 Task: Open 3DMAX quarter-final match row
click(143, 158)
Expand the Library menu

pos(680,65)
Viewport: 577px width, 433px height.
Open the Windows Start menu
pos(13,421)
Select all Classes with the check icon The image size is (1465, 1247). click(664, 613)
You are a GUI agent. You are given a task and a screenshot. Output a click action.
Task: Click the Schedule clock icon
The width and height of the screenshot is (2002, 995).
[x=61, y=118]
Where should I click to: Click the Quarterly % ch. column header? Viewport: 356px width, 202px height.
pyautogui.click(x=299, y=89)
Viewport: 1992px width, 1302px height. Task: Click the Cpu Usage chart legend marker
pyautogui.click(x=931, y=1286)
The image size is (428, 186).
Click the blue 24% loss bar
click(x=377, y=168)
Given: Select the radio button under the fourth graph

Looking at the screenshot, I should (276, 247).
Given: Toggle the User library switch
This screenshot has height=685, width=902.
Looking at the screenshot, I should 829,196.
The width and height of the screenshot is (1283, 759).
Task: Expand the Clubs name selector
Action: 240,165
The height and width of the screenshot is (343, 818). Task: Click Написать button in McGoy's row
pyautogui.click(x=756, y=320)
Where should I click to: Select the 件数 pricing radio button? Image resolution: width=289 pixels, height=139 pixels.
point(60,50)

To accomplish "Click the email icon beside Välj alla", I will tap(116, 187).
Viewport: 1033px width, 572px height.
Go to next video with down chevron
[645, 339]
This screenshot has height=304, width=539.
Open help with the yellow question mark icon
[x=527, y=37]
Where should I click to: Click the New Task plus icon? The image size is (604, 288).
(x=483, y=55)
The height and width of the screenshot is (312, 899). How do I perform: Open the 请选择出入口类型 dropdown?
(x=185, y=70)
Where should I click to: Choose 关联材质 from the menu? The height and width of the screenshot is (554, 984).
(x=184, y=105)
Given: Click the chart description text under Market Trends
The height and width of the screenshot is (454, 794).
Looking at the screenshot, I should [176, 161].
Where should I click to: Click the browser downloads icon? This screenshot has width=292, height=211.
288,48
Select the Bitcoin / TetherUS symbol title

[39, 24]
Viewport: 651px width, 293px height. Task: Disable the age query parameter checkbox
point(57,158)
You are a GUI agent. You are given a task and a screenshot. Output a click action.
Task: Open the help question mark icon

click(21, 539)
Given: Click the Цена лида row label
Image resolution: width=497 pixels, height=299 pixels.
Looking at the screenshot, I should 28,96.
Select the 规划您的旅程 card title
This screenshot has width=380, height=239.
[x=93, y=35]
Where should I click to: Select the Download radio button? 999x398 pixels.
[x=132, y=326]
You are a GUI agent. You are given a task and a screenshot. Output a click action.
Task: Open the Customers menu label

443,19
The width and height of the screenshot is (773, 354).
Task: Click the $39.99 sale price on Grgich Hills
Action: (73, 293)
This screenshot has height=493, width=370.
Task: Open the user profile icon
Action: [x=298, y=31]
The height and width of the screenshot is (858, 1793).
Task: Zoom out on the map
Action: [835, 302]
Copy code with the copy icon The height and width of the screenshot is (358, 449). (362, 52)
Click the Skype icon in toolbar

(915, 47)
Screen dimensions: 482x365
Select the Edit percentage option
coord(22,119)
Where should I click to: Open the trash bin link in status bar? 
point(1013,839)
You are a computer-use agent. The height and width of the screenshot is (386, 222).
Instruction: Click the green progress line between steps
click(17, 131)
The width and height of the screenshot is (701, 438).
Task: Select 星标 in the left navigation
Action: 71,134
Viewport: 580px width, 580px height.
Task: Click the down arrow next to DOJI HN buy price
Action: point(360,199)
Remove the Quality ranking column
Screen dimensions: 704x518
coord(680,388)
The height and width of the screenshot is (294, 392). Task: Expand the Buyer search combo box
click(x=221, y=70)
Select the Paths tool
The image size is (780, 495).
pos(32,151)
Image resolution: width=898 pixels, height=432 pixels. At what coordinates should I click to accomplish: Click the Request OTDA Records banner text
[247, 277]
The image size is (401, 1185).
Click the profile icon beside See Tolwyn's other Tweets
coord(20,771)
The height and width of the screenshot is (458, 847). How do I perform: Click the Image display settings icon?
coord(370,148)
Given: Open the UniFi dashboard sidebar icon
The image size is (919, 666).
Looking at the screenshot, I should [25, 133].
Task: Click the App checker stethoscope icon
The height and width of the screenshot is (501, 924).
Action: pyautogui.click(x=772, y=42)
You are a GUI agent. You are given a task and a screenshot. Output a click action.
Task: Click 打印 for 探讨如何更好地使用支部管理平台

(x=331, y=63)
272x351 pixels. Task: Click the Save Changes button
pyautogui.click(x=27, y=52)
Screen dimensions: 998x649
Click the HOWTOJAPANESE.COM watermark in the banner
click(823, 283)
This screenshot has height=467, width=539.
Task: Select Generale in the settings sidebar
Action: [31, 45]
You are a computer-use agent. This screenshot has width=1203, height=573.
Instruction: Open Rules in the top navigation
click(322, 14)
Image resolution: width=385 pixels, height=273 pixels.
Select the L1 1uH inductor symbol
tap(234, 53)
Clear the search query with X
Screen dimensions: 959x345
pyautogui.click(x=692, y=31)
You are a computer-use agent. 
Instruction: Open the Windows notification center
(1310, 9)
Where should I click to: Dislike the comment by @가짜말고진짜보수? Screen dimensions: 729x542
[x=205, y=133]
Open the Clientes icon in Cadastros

| To do |
Please rewrite the material starting at its beginning and ending at the line containing "Looking at the screenshot, I should (276, 247).", replacing "Viewport" with "Screen size" and leaving everything else unchanged.

| Response below |
 Task: Open 3DMAX quarter-final match row
click(143, 158)
Expand the Library menu

pos(680,65)
Screen size: 577px width, 433px height.
Open the Windows Start menu
pos(13,421)
Select all Classes with the check icon The image size is (1465, 1247). click(664, 613)
You are a GUI agent. You are given a task and a screenshot. Output a click action.
Task: Click the Schedule clock icon
The width and height of the screenshot is (2002, 995).
[x=61, y=118]
Where should I click to: Click the Quarterly % ch. column header? Screen size: 356px width, 202px height.
pyautogui.click(x=299, y=89)
Screen size: 1992px width, 1302px height. Task: Click the Cpu Usage chart legend marker
pyautogui.click(x=931, y=1286)
The image size is (428, 186).
Click the blue 24% loss bar
click(x=377, y=168)
Given: Select the radio button under the fourth graph

Looking at the screenshot, I should (276, 247).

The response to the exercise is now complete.